Example 1: Your OH wakes you up in the night. He's crying! You want to comfort him but if you do, he'll end up ruling the roost and you can't have that. First you listen at the door to see if it's a 'real' cry. Five minutes pass, then ten. It IS a real cry! But if you comfort him, you'll be setting a precedent for future hijinks. Tricky. He has now reached a wailing crescendo. You go into the bedroom and you check that he has not soiled himself. You don't say a word as you inspect his bottom. Then you retreat from the bedroom and snuggle back up on the couch safe in the knowledge that he is OK. Your OH is still whimpering but after half an hour or so, he gives up and goes back to sleep. You know he can't be hungry because he ate majority of the spag bol you made for tea. He's had a drink before bed. You decide he just wants a cuddle. And cuddles aren't real needs according to one of the baby trainers and besides, if you give in with the love and hugs now, he'll expect affection the next time he wakes up, and then what? No, he has to learn that he can't get it all his own way. Life just isn't like that!

Example 2: You've never left your baby before, and maternity leave is up. Suddenly you wake up in a state of high anxiety, crying and in dire need of some reassurance. Your OH wakes up, silently; he gives you the once over. He can see you are not ill, he can see that your nightwear hasn't got poo or wee on it, the bed is clean and dry. He huffs and puffs and shakes his head but still, he ignores you. You plead with him, 'hug me, hold me, acknowledge me!' but your OH looks right through you. You become hysterical! Your arms wave about, you grab at his arms, you are so distressed that you vomit! Surely now he'll see the level of your distress and comfort you? No such luck. He wordlessly removes the vomit stained sheets and leaves the dribble on your nightshirt. He says nothing! Once things are contained, he puts the light out. You crawl into the bed knees to chest in the fetal position and cry yourself to sleep.

Example 3: You thrust a leg outwards and smack your OH in the kneecap, waking him up in the process.

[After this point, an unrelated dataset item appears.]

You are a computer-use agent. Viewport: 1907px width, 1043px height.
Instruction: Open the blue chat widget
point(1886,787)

'Ouch' he says loudly. He starts to cry. 'Stop moaning, it didn't hurt.' You tell him. 'Go back to sleep, or there will be trouble in the morning.'

Example 4: Next night, you wake your OH in the night for a snuggle / comfort, just because. 'Bugger off,' he says. 'It's night time, we don't cuddle at night,'

Next night you wake up again, you can't sleep. You nervously tap him on the shoulder, 'Darling....'

'Stop your whining and go to sleep.' He retorts.

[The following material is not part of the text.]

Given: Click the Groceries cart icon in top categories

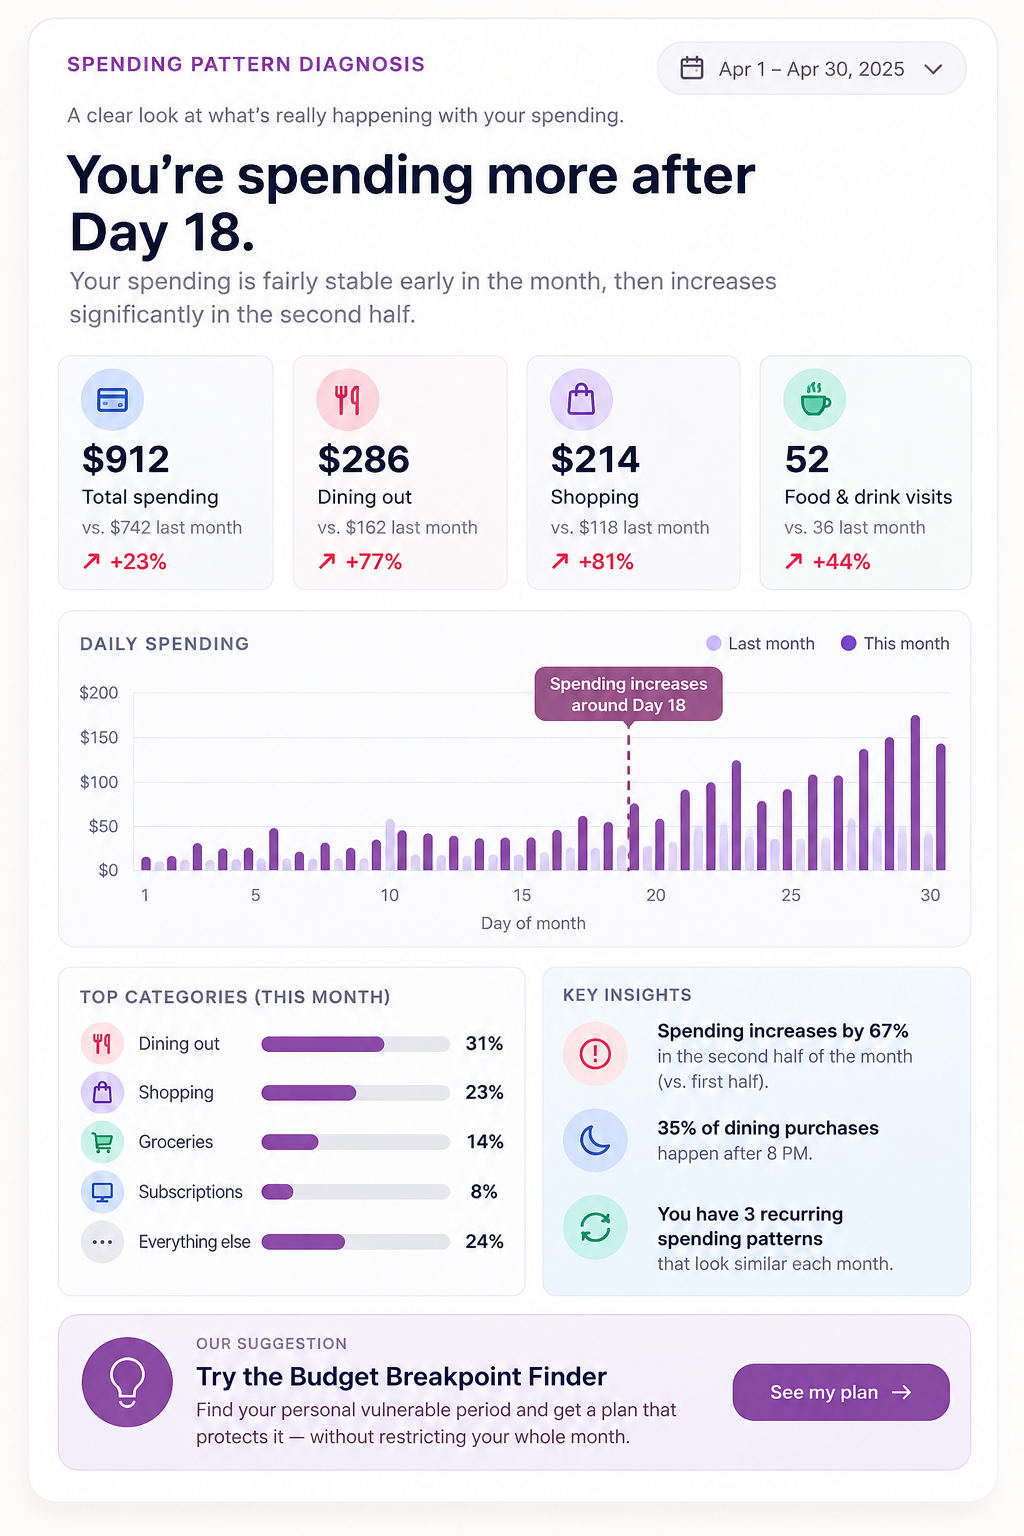Looking at the screenshot, I should point(102,1142).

'Do you have a clean bum?' he barks as an afterthought. You nod submissively. 'Then what are you moaning about woman? Go to sleep. ARGH.'

In the day he is adoring, attentive, loving and supportive but at night, he is dismissive, distant, unsupportive and now you're becoming a little bit conditioned into not asking for love because you'll either be ridiculed, chastised verbally or plain old ignored. There's another word for this kind of behavior when it is directed at adults. It's called abuse.

As adults we are taught that our emotions are important. We must share how we feel for good mental health right? If we need to, we can go and talk to a professional about how we feel. We place value on being able to communicate effectively with our spouses. Communication, finding support and being valued underpins our emotional thermostat. So why, if it is so unacceptable for a grown adult, who can regulate (kind of) our own emotions is it acceptable for a grown adult to care for a baby or a child in this way? When did hugs become a chore, when did giving love, reassurance and support only become acceptable between the hours of 7am and 7pm?

Newsflash! Sleep is developmental. It cannot be taught. Some babies sleep great, like my second daughter. Some babies need rocking, boobs, co-sleeping and reassurance throughout the night, like my first daughter. Complete opposites, both given a baby -spa like experience before bedding down in cosy comfort. Treated the exact same, developmentally different individual miniature human beings not dogs or circus animals.

Waking in the night is normal. Crying is normal. Feeding throughout the night is normal.

If baby trainers wrote books about relationships we'd all be screwed.